— Exercise —
Output exactly the lines from the first line of the records below through the line containing "This screenshot has height=651, width=906.", both included, leaving out any pictures.

— Information supplied —
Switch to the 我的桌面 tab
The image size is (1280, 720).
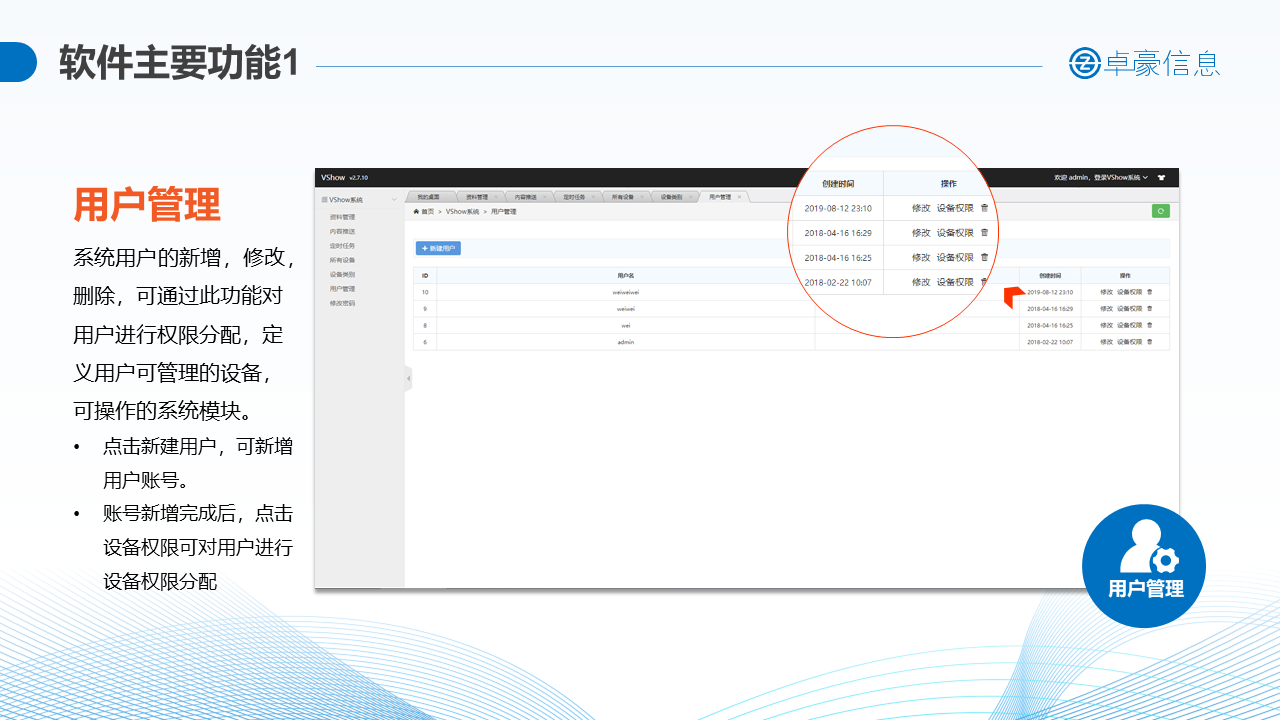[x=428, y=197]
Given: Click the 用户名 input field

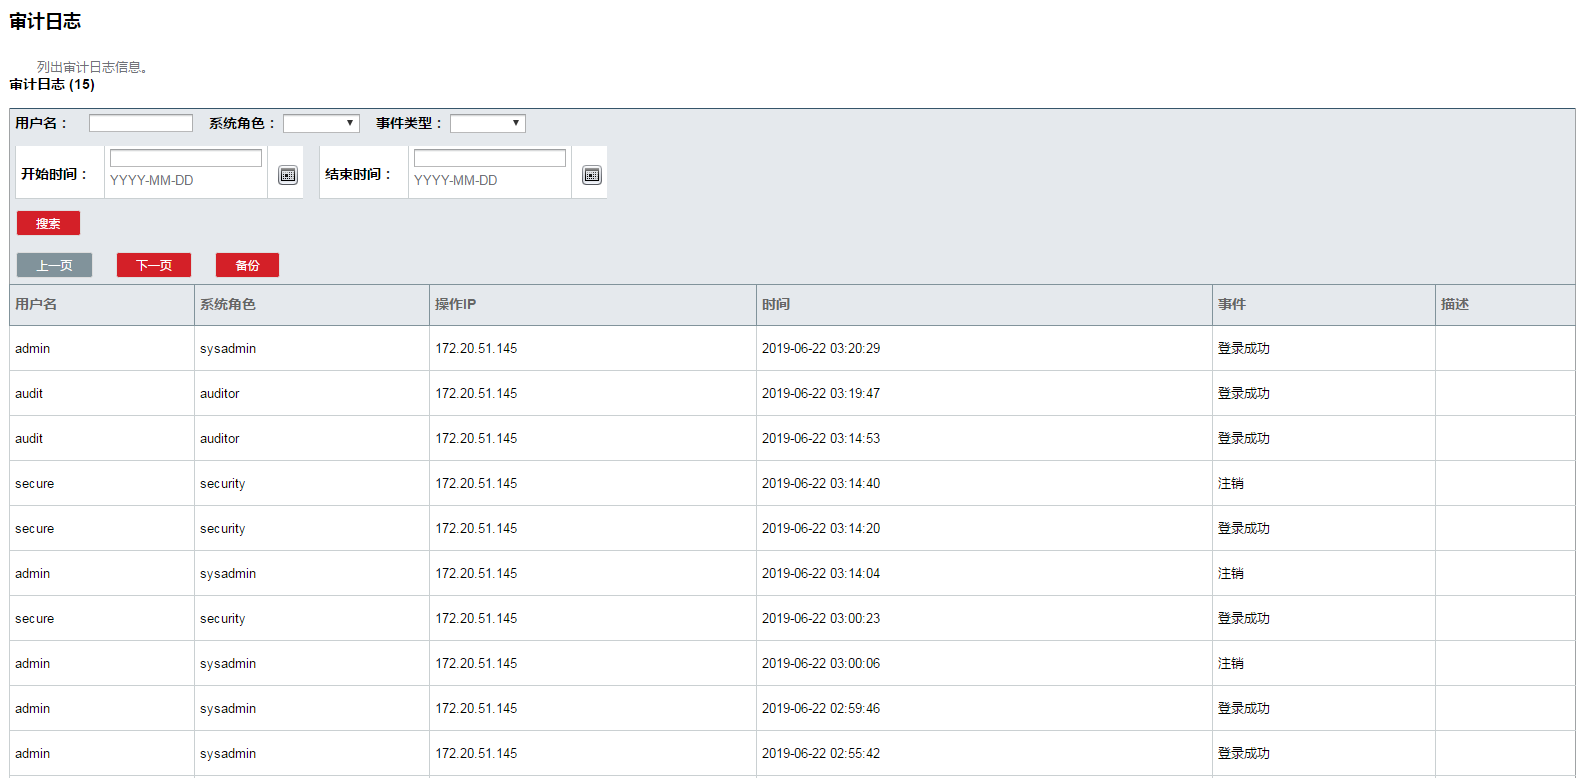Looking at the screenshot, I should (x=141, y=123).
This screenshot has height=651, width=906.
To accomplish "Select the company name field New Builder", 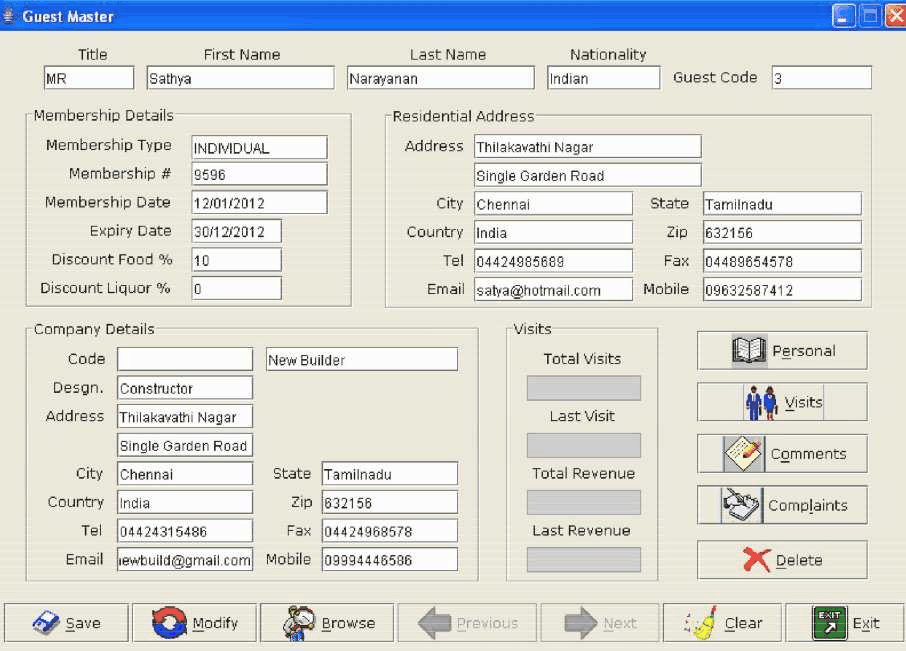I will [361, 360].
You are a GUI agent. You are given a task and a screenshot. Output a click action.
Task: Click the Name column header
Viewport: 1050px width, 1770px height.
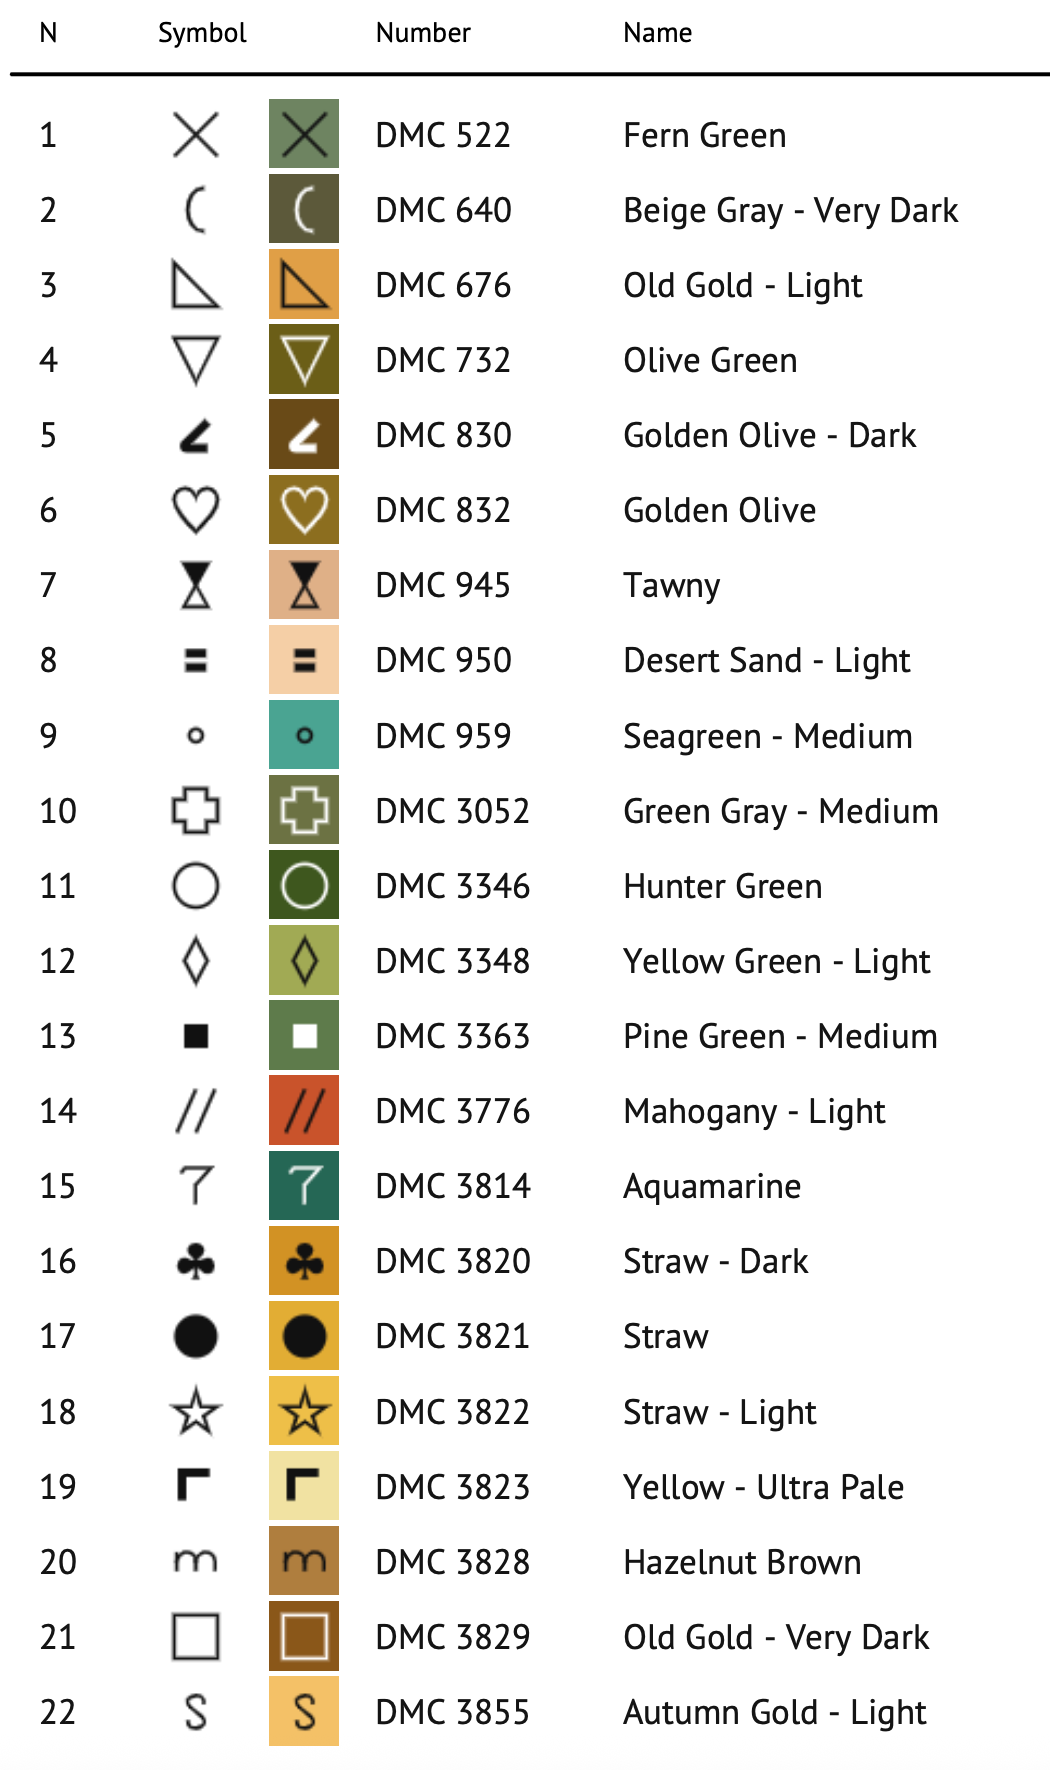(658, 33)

— Task result —
Switch to the 我的桌面 tab
The image size is (1280, 720).
[x=428, y=197]
Given: Click the 用户名 input field

Looking at the screenshot, I should (x=141, y=123).
This screenshot has height=651, width=906.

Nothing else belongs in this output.